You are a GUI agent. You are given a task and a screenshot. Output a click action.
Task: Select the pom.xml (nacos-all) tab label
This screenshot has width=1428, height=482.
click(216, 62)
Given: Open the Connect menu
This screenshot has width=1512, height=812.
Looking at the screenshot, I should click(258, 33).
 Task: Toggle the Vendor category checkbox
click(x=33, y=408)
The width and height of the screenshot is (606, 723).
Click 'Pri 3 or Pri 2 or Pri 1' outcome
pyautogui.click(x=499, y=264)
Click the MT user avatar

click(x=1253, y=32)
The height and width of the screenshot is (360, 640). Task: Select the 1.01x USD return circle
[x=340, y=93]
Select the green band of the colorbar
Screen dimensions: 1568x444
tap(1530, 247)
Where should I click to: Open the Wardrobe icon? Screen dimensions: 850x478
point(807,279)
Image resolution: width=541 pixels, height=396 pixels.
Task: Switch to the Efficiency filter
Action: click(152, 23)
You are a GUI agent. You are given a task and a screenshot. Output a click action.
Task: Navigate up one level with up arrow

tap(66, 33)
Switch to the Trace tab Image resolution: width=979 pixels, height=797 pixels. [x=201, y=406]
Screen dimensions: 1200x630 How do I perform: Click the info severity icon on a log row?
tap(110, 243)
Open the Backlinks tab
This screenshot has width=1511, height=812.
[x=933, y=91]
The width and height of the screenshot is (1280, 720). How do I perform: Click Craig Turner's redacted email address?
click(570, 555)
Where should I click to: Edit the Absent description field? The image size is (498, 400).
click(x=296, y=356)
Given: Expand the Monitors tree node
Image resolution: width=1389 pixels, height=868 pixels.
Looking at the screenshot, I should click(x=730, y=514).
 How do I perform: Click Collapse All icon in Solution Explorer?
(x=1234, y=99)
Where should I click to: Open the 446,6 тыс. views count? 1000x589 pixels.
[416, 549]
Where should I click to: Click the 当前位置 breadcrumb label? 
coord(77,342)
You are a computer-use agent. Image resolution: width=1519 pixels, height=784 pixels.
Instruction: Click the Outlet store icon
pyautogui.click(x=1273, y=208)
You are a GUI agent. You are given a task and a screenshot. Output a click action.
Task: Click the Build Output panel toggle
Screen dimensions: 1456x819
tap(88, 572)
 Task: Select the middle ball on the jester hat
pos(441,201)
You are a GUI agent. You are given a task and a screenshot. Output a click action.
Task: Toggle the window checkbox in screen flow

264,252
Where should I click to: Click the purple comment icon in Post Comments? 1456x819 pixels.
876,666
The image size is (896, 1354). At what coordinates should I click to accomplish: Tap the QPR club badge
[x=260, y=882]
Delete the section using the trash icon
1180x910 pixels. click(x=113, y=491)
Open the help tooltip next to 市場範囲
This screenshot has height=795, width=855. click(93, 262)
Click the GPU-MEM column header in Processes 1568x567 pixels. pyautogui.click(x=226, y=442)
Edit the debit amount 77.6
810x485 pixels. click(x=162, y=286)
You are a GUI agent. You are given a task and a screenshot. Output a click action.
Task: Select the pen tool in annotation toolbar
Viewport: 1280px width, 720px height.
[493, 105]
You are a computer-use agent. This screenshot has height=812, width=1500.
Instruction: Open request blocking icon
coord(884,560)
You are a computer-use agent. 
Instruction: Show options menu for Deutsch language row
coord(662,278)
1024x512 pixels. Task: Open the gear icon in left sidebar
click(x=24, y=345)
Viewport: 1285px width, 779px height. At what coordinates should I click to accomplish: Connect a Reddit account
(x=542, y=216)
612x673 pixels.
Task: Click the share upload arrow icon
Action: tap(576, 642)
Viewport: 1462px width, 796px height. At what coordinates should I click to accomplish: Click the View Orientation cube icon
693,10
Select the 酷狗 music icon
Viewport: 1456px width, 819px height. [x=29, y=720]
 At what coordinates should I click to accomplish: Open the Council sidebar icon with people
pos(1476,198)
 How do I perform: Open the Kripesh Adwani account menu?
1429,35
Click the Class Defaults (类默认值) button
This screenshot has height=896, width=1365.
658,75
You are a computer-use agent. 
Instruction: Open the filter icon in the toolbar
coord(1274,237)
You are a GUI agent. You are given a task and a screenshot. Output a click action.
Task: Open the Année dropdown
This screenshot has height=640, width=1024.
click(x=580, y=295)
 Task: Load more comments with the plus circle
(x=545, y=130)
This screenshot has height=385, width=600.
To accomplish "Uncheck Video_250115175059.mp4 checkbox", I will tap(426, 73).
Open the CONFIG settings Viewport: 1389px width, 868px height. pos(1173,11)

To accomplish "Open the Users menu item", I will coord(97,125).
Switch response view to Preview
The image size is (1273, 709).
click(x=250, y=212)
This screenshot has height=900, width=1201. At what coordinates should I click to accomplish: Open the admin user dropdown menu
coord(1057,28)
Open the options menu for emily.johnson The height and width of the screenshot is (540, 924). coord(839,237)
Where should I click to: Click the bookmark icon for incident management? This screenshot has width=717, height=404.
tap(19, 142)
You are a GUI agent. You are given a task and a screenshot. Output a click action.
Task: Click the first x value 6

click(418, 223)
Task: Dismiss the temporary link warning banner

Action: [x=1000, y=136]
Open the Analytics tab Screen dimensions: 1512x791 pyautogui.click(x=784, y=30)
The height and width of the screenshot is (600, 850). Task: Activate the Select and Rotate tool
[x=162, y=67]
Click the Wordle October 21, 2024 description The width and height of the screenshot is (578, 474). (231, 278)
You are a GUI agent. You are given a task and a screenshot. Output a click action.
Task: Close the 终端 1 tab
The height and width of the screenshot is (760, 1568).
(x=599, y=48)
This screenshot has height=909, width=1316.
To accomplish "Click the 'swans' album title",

+--

Render the entries from the line with "This screenshot has height=385, width=600." up to and including the line with "click(x=250, y=212)" as a two-column CSV headed instruction and response. Use one row per entry, with each value in a single quoted field and line breaks turned into spaces.

instruction,response
"This screenshot has height=385, width=600. To accomplish ""Uncheck Video_250115175059.mp4 checkbox"",","I will tap(426, 73)."
"Open the CONFIG settings Viewport: 1389px width, 868px height.","pos(1173,11)"
"To accomplish ""Open the Users menu item"",","I will coord(97,125)."
"Switch response view to Preview The image size is (1273, 709).","click(x=250, y=212)"